- Task instructions: Report every line in the records that contains the word "Alle". Case counts.

- Given information:

★ ★ ★ ★ ★

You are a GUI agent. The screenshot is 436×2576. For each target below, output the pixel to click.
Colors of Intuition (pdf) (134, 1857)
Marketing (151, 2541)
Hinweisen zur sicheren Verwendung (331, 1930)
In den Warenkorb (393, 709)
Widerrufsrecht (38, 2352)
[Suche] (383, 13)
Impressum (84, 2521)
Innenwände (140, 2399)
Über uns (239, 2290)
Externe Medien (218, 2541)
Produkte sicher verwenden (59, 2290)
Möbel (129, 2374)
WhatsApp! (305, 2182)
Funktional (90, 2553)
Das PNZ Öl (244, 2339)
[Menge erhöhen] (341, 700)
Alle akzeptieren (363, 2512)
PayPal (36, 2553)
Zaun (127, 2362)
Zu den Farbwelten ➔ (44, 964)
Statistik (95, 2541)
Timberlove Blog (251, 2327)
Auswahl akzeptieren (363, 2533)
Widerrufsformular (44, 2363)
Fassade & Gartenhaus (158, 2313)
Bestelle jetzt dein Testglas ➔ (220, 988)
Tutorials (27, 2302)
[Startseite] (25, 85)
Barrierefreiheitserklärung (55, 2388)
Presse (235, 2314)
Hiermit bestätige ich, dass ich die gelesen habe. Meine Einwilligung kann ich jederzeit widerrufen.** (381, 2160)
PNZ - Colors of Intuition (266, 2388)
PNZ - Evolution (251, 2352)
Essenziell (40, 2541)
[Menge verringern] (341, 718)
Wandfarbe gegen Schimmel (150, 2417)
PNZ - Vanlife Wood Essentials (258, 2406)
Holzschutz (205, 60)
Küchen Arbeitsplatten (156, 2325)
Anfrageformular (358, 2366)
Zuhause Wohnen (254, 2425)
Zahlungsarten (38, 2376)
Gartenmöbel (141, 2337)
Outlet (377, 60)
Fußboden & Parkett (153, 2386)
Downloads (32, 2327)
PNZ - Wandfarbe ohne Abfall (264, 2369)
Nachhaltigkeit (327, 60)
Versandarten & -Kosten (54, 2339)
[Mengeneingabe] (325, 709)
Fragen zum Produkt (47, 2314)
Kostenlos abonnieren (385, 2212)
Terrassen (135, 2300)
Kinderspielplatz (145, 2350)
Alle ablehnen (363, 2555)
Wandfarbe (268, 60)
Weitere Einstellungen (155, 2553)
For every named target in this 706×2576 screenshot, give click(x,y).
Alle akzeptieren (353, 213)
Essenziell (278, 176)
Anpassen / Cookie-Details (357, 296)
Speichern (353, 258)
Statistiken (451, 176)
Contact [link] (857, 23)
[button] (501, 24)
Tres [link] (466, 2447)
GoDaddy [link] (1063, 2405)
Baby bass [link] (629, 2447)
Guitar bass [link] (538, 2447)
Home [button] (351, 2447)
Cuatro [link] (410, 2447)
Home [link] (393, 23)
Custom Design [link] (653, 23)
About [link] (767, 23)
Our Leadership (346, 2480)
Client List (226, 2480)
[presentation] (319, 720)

★ ★ ★ ★ ★

- Output:
Alle akzeptieren (363, 2512)
Alle ablehnen (363, 2555)
Alle akzeptieren (353, 213)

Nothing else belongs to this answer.